A man “convicted of openly inciting the population to hatred” in Turkey by “criticizing secular and democratic principles and openly calling for the introduction of Sharia law.” Another Turkish resident “convicted of disseminating propaganda” after he “criticized the United States’ intervention in Iraq and the solitary confinement of the leader of a terrorist organization.” Two Frenchmen who wrote a newspaper article that “portrayed Marshal Pétain in a favorable light, drawing a veil over his policy of collaboration with the Nazi regime.”

 Beyond the court’s docket, you’ll find more prosecutions of dissent. A Swedish pastor convicted of violating hate-speech laws by preaching against homosexuality. A Serb convicted of discrimination for saying, “We are against every gathering where homosexuals are demonstrating in the streets of Belgrade and want to show something, which is a disease, like it is normal.”

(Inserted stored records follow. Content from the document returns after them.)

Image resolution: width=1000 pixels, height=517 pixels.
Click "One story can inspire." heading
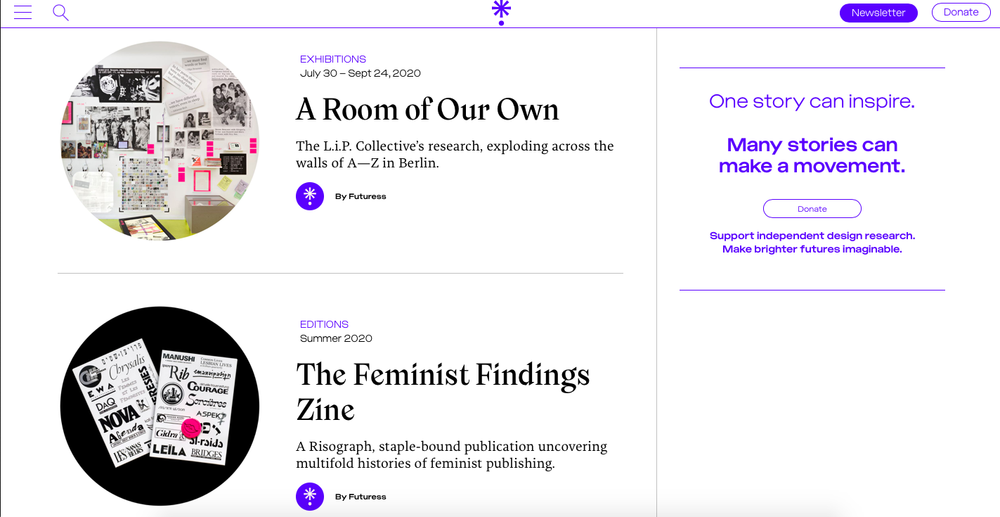click(812, 101)
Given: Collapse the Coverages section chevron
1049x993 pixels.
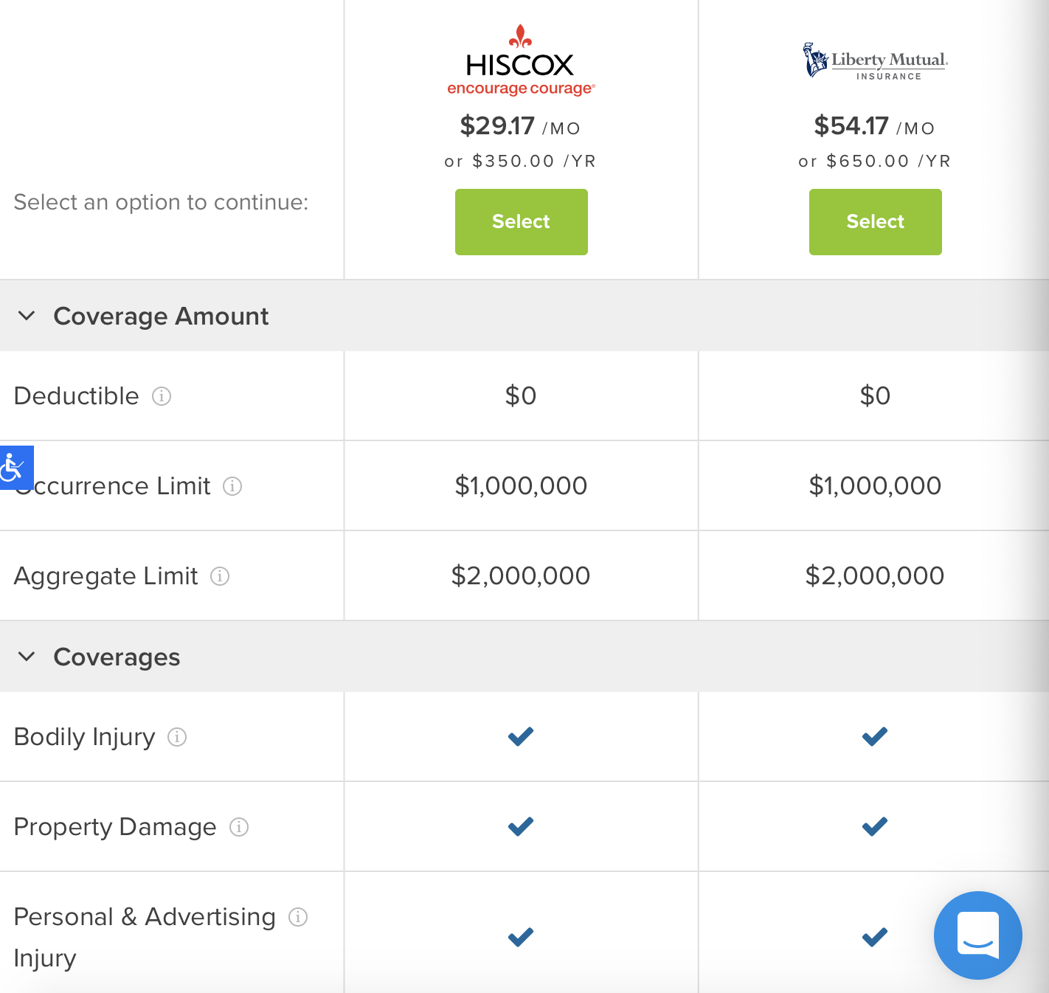Looking at the screenshot, I should 27,657.
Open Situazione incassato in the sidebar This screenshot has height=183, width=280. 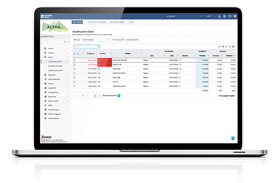click(x=56, y=66)
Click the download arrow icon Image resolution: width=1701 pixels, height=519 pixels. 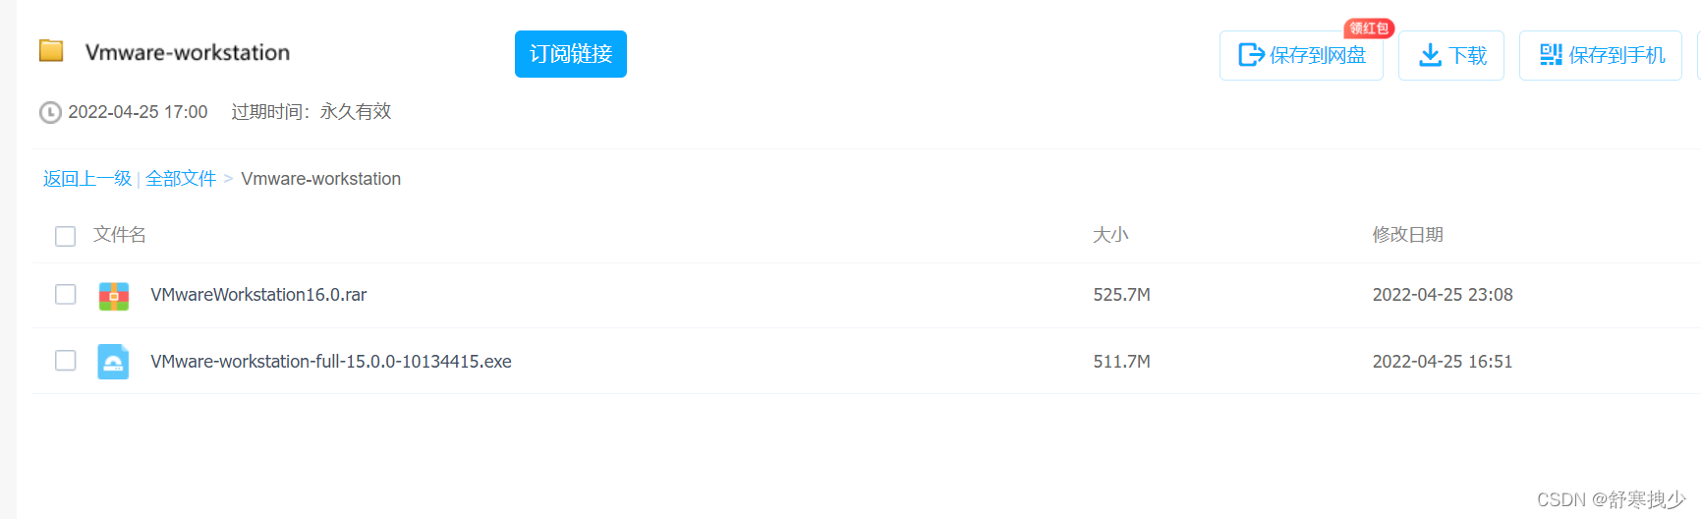(1431, 55)
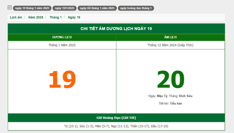Select the 'ÂM LỊCH' column header
234x133 pixels.
[170, 38]
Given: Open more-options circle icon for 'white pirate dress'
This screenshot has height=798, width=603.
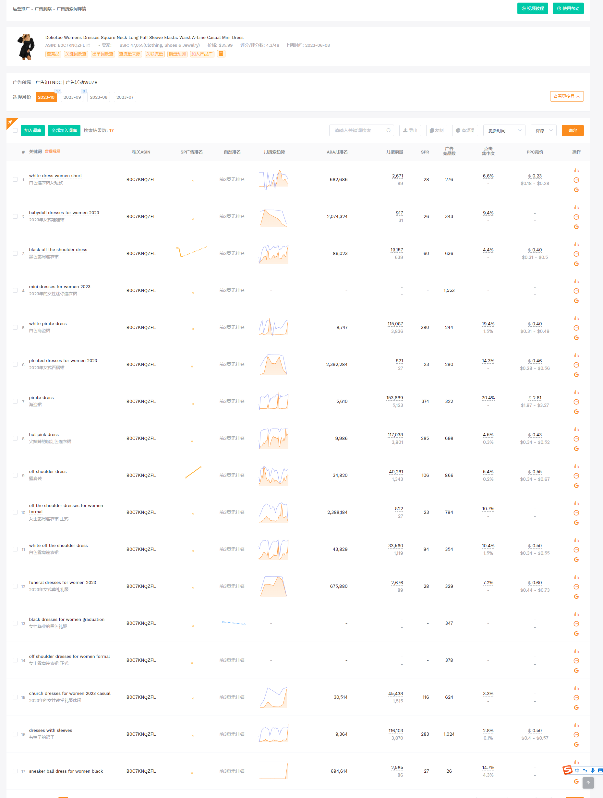Looking at the screenshot, I should (576, 328).
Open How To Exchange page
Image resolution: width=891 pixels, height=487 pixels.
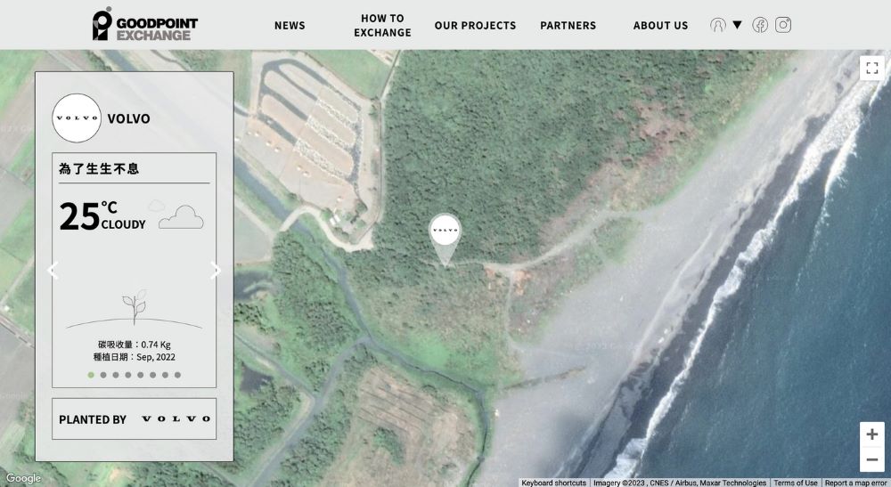(x=382, y=25)
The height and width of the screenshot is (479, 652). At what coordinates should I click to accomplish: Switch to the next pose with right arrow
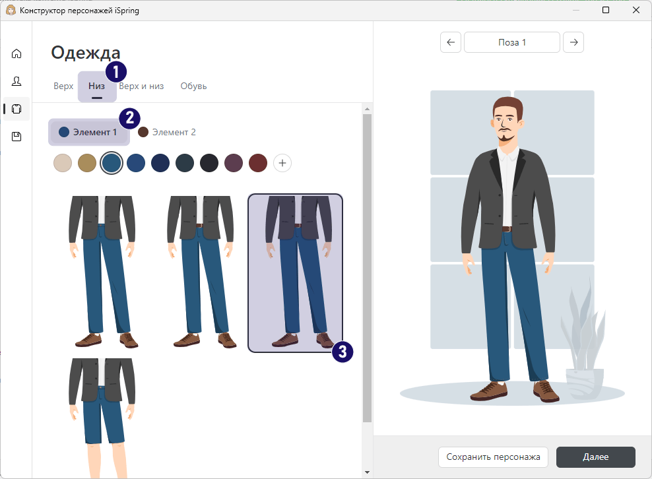[573, 42]
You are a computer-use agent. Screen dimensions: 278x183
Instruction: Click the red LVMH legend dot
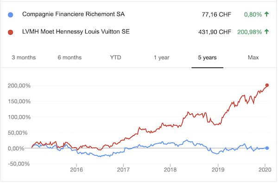(11, 32)
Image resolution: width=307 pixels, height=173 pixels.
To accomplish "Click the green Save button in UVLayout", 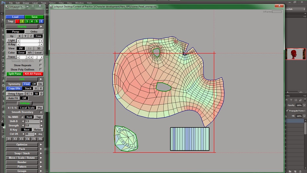I will point(34,17).
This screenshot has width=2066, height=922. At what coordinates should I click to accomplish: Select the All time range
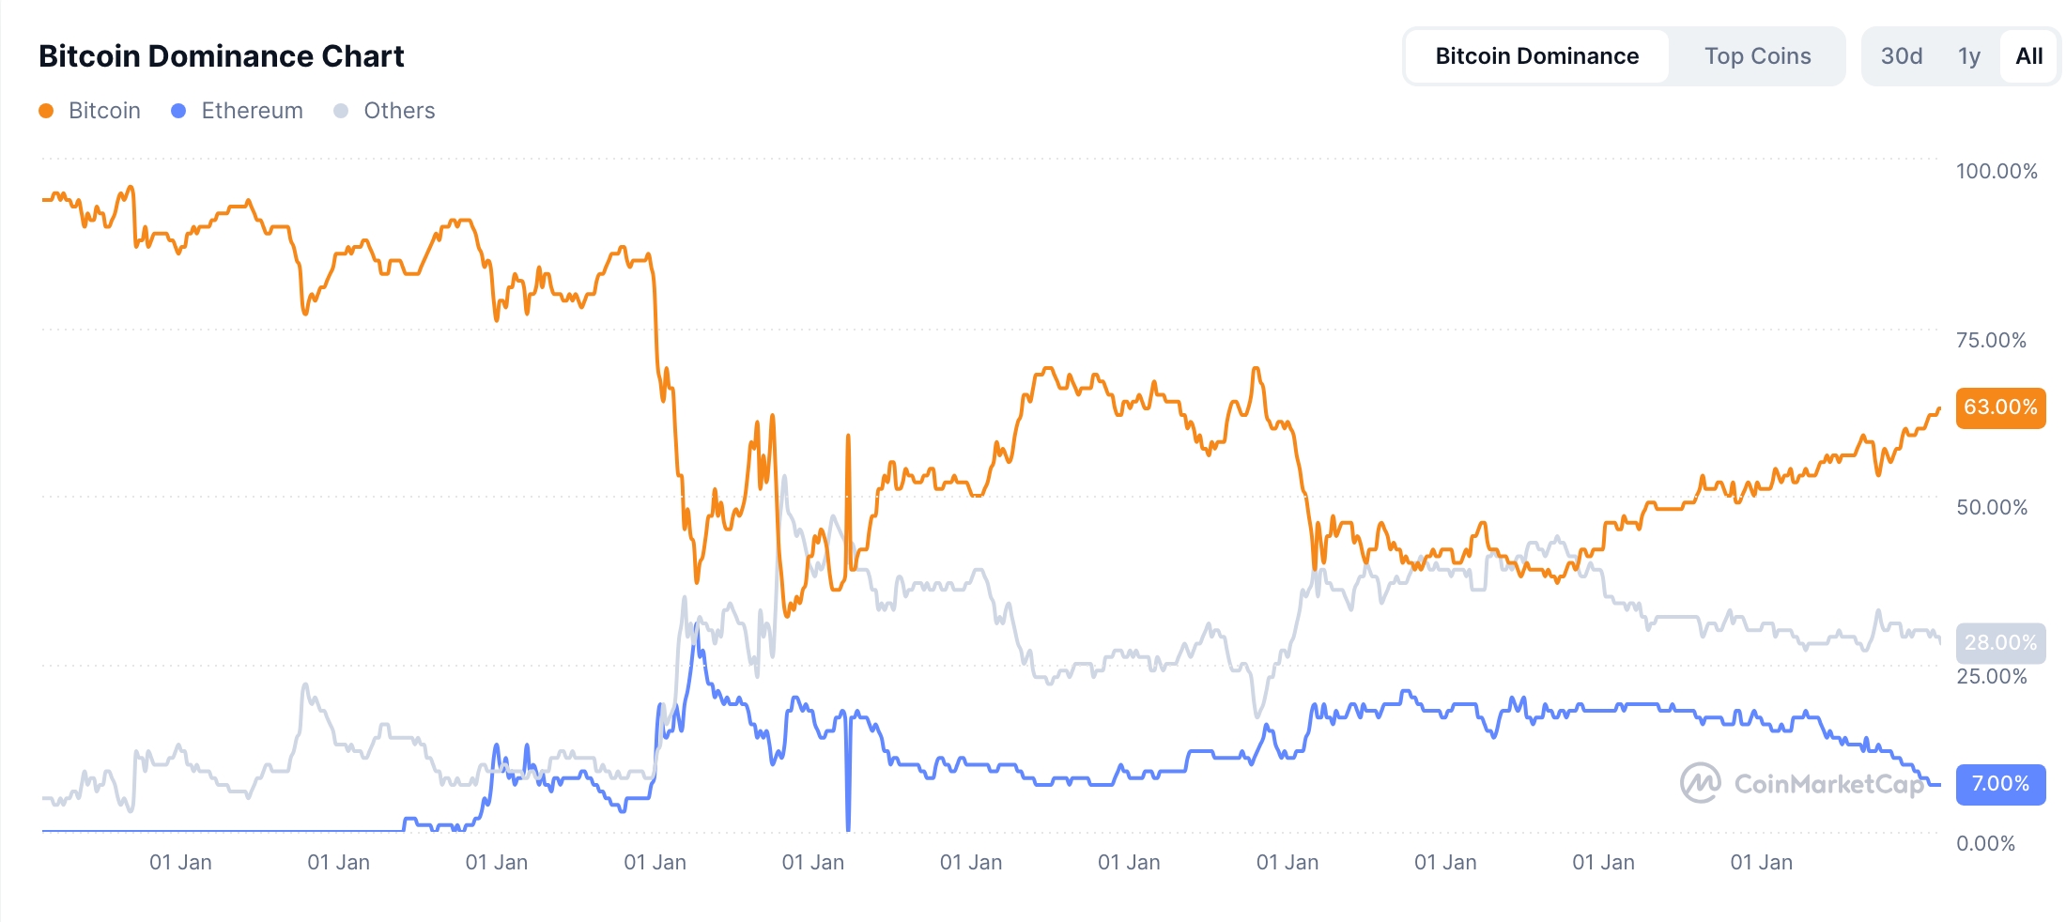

An Australian columnist convicted of violating the Racial Discrimination Act by suggesting that “there are fair-skinned people in Australia with essentially European ancestry … who, motivated by career opportunities available to Aboriginal people or by political activism, have chosen to falsely identify as Aboriginal.” My favorite case involves a Frenchman who sought free-speech protection under Article 10 of the European Convention on Human Rights: Denis Leroy is a cartoonist.

One of his drawings representing the attack on the World Trade Centre was published in a Basque weekly newspaper … with a caption which read: “We have all dreamt of it ... Hamas did it”. Having been sentenced to payment of a fine for “condoning terrorism”, Mr Leroy argued that his freedom of expression had been infringed. The Court considered that, through his work, the applicant had glorified the violent destruction of American imperialism, expressed moral support for the perpetrators of the attacks of 11 September, commented approvingly on the violence perpetrated against thousands of civilians and diminished the dignity of the victims.

Despite the newspaper’s limited circulation, the Court observed that the drawing’s publication had provoked a certain public reaction, capable of stirring up violence and of having a demonstrable impact on public order in the Basque Country. The Court held that there had been no violation of Article 10. How can you justify prosecuting cases like these while defending cartoonists and video makers who ridicule Mohammed? You can’t. Either you censor both, or you censor neither.

Given the choice, I’ll stand with Obama. “Efforts to restrict speech,” he warned the U. N., “can quickly become a tool to silence critics and oppress minorities.” That principle, borne out by the wretched record of hate-speech prosecutions, is worth defending. But first, we have to live up to it.